I'm no mathematician, so a simple answer with omitted technicalities could still be appreciated. While discussing with a friend, I've came to that question :
Say that there is initially a pool of 10 000 people, 50% being male and 50% female. Assume for simplicity that there is no immigration, and that, on average, a couple of two individuals have 4 children. Assume for simplicity that every generation have children at the same age.

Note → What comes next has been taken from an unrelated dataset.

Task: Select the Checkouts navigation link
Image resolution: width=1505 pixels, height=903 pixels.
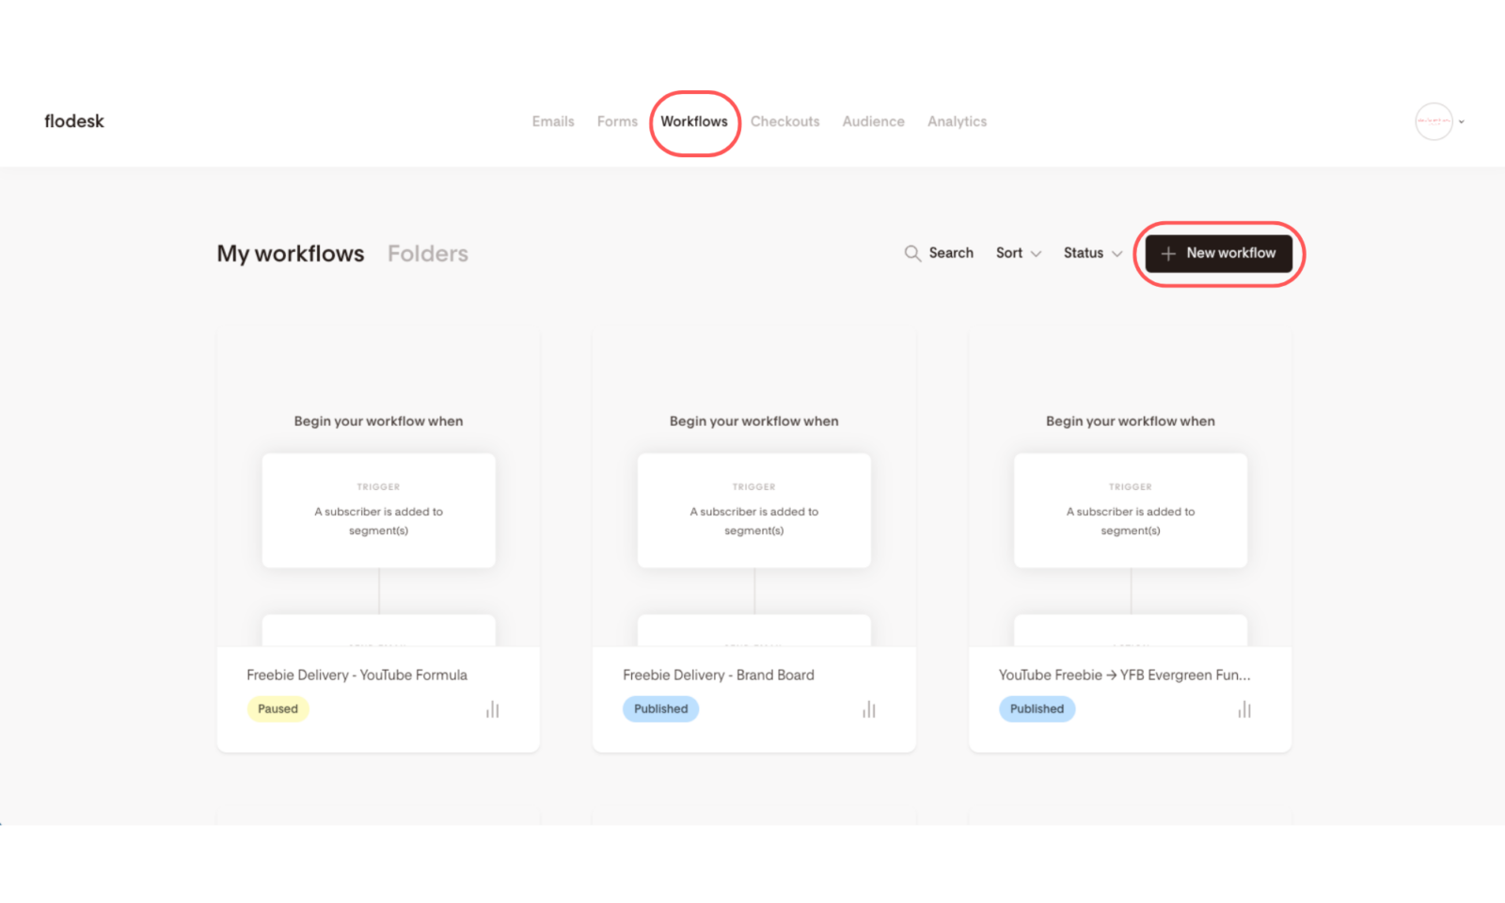Action: coord(785,121)
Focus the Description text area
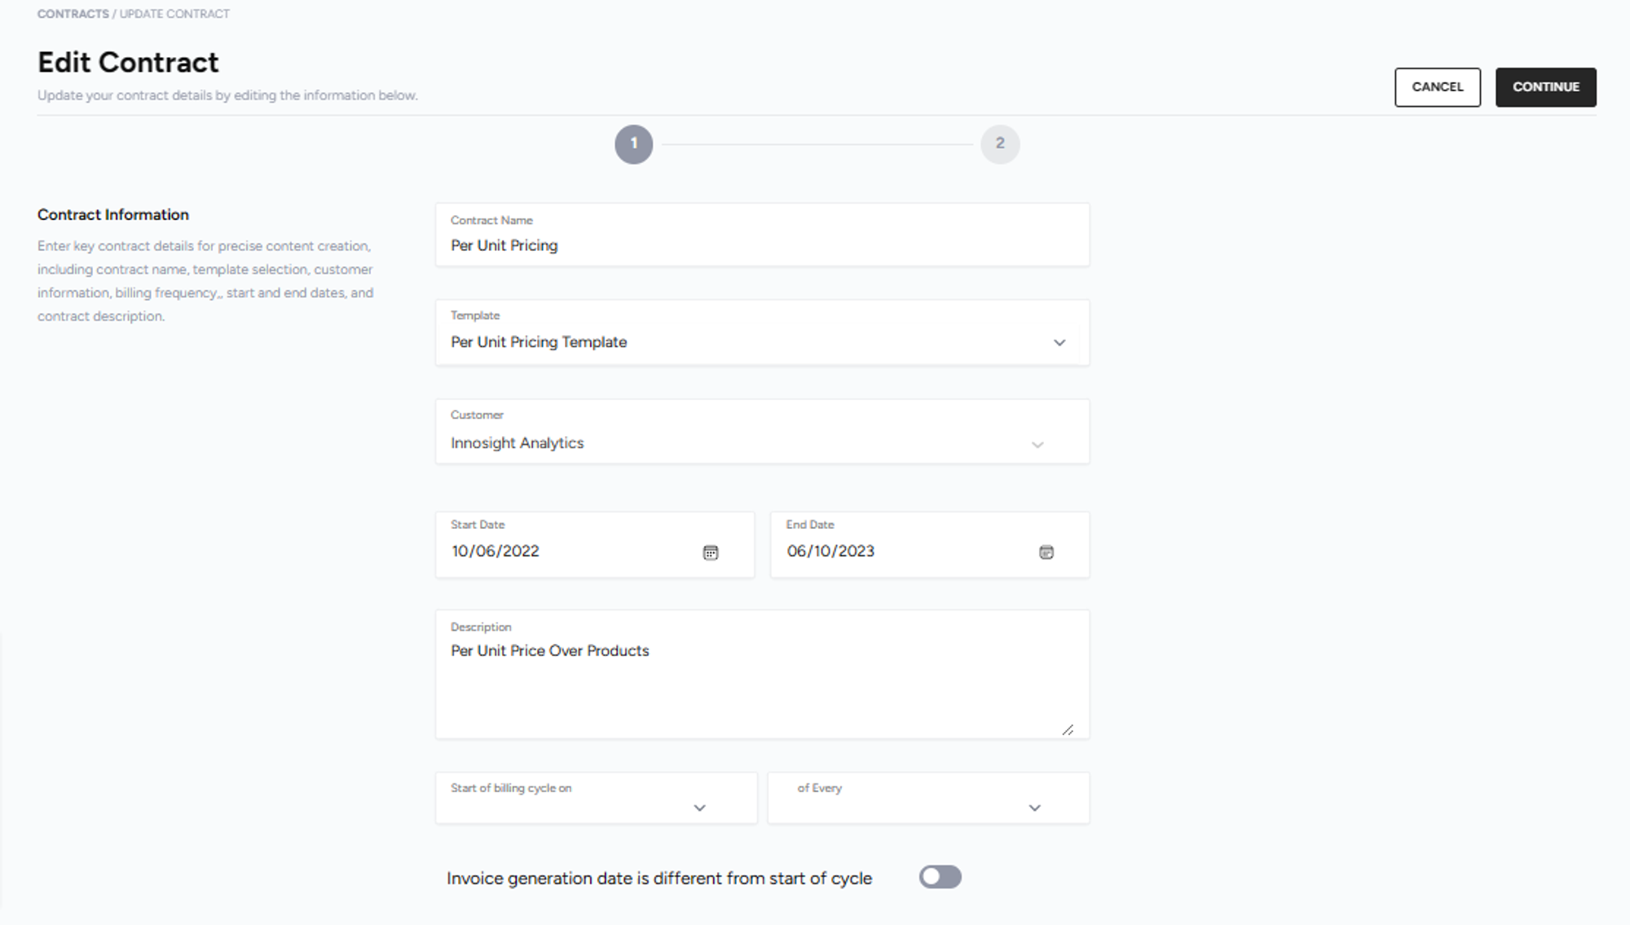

How many generations would it take for the probability of two individual from the resulting population of having ancestors in common to reach 0.5? What about 0.8?
Thanks a lot.
Say we're on generation N, so that there are $P_N=10000\cdot 2^N$ people. The probability that two people in this generation don't share parents is $\frac{P_N-3}{P_N}$. Given that they don't share parents, the probability that they don't share grandparents is $\frac{3}{P_{N-1}}\left(\frac{(P_{N-1}-4)(P_{N-1}-5)}{(P_{N-1}-2)(P_{N-1}-3)}\right)+\frac{P_{N-1}-3}{P_{N-1}}\left(\frac{P_{N-1}-8)(P_{N-1}-9)}{(P_{N-1}-2)(P_{N-1}-3)}\right)$, where here we are conditioning on the event that one of the parents are themselves from the same family. After that the calculations get a bit hairy, unless you assume no direct inbreeding, in which case the probability of sharing no grandparents given distinct parents is now $\frac{(P_{N-1}-8)(P_{N-1}-12)}{6(P_{N-1}-8)+(P_{N-1}-8)(P_{N-1}-12)}$. If you can see where im going with these probabilities then the probably of sharing no ancestors is the product of all these probabilities from N back to 1. If you can set this product greater than, say 0.8 to find N, although you may need a computer program. Interestingly I think as your parents are having more than 2 children I think you could find that some probabilities will never be reached for any $N$.